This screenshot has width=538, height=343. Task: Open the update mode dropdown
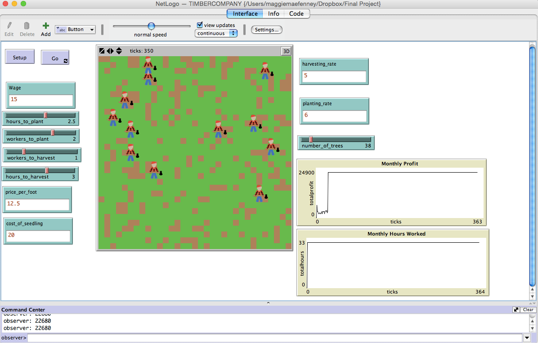click(x=233, y=33)
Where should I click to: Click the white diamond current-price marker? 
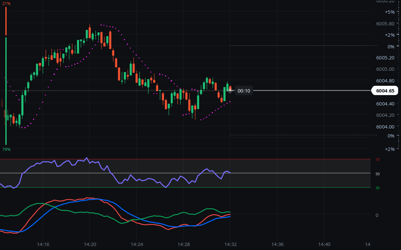[230, 90]
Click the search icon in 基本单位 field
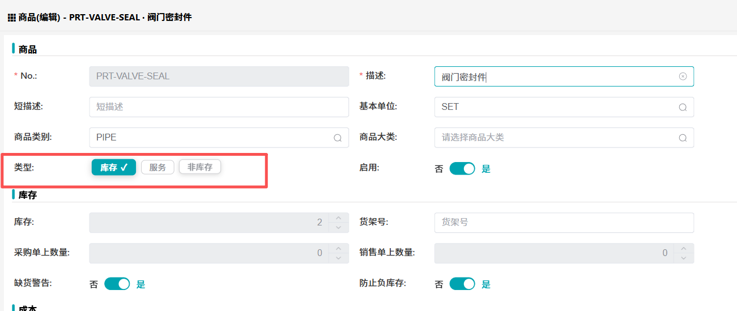Viewport: 737px width, 311px height. (x=683, y=107)
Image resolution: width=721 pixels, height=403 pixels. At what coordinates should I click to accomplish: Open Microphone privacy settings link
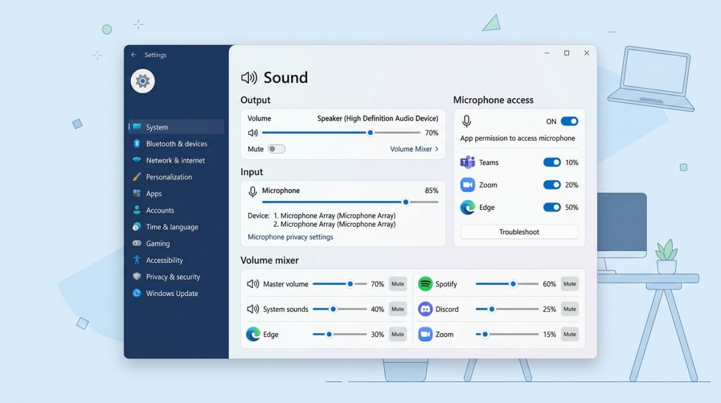[290, 236]
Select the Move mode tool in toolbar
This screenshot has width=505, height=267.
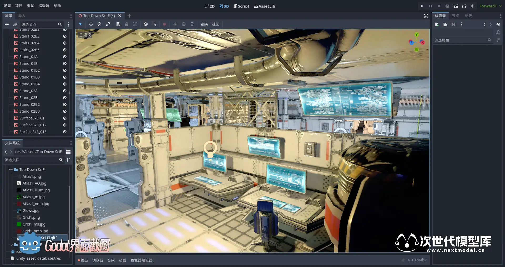(x=91, y=24)
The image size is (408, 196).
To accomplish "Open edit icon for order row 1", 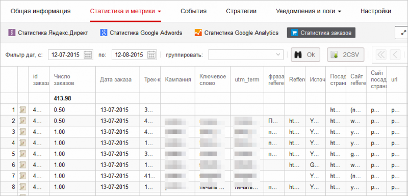I will (23, 110).
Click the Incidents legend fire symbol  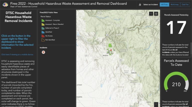coord(43,52)
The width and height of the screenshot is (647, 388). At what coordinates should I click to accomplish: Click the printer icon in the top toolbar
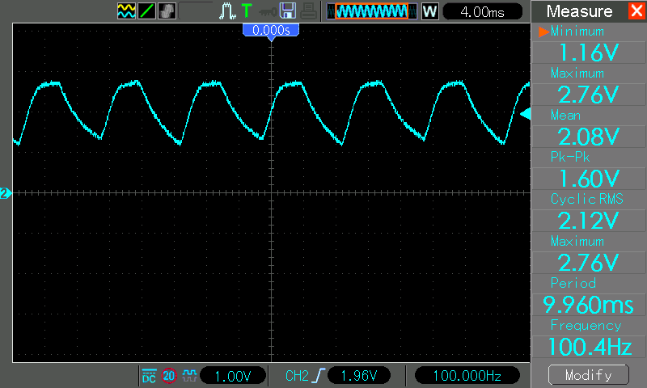[x=308, y=11]
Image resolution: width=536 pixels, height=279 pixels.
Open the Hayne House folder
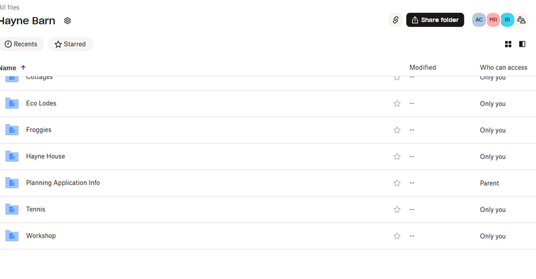[x=46, y=156]
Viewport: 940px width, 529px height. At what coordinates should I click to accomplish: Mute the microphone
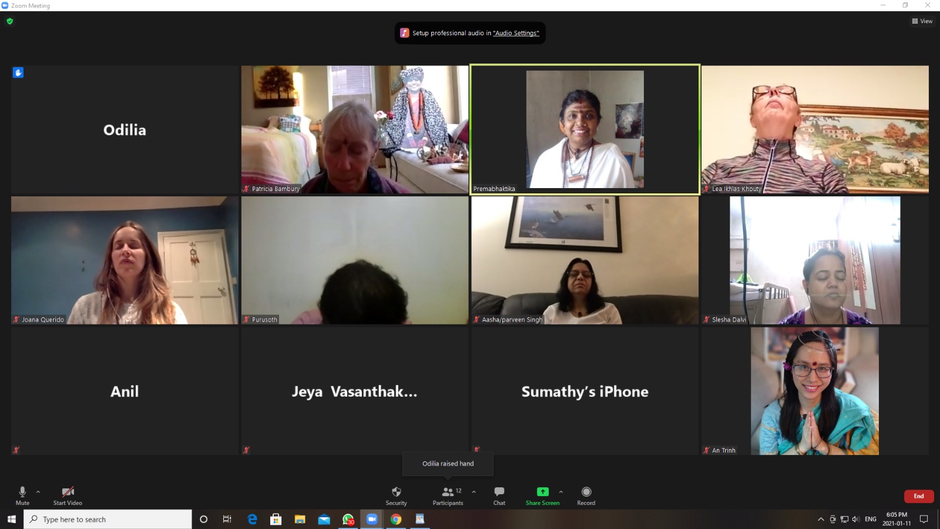[22, 493]
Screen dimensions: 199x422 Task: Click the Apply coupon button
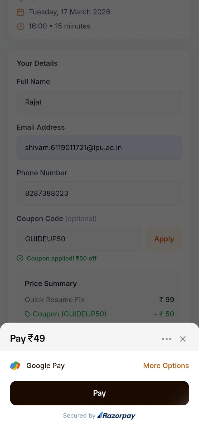tap(164, 239)
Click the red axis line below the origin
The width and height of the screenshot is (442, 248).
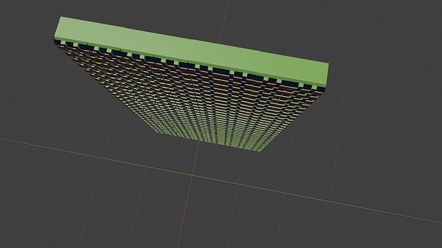pos(184,211)
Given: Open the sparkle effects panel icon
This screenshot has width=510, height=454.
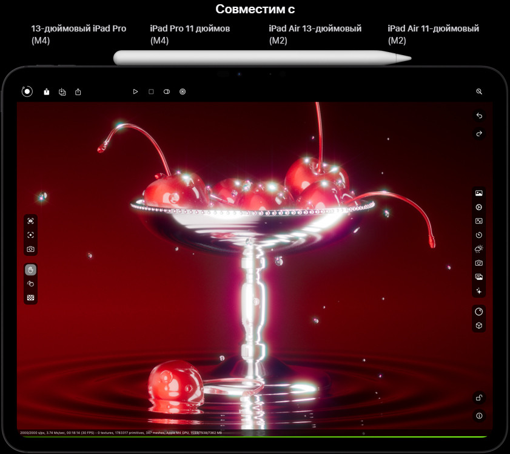Looking at the screenshot, I should click(479, 291).
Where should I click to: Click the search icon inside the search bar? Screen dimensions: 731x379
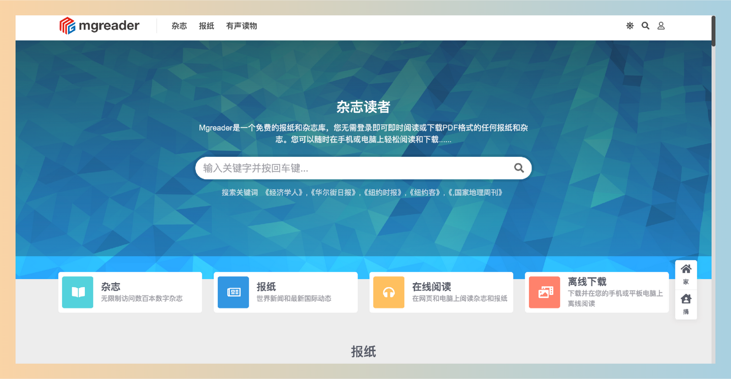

◆ **TASK DESCRIPTION**:
What is needed is a word-for-word restatement of the lines from the one holding "Image resolution: width=536" to the final line of the data above, inclusive, without any pictures.

◆ **REPLY**:
Image resolution: width=536 pixels, height=279 pixels.
Open the Hayne House folder
[x=46, y=156]
Viewport: 940px width, 529px height. At what coordinates should I click to accomplish: Mute the microphone
[22, 493]
Screen dimensions: 199x422 Task: Click the Apply coupon button
tap(164, 239)
Click the red axis line below the origin
The width and height of the screenshot is (442, 248).
pos(184,211)
Given: Open the sparkle effects panel icon
This screenshot has width=510, height=454.
Looking at the screenshot, I should click(479, 291).
Where should I click to: Click the search icon inside the search bar? Screen dimensions: 731x379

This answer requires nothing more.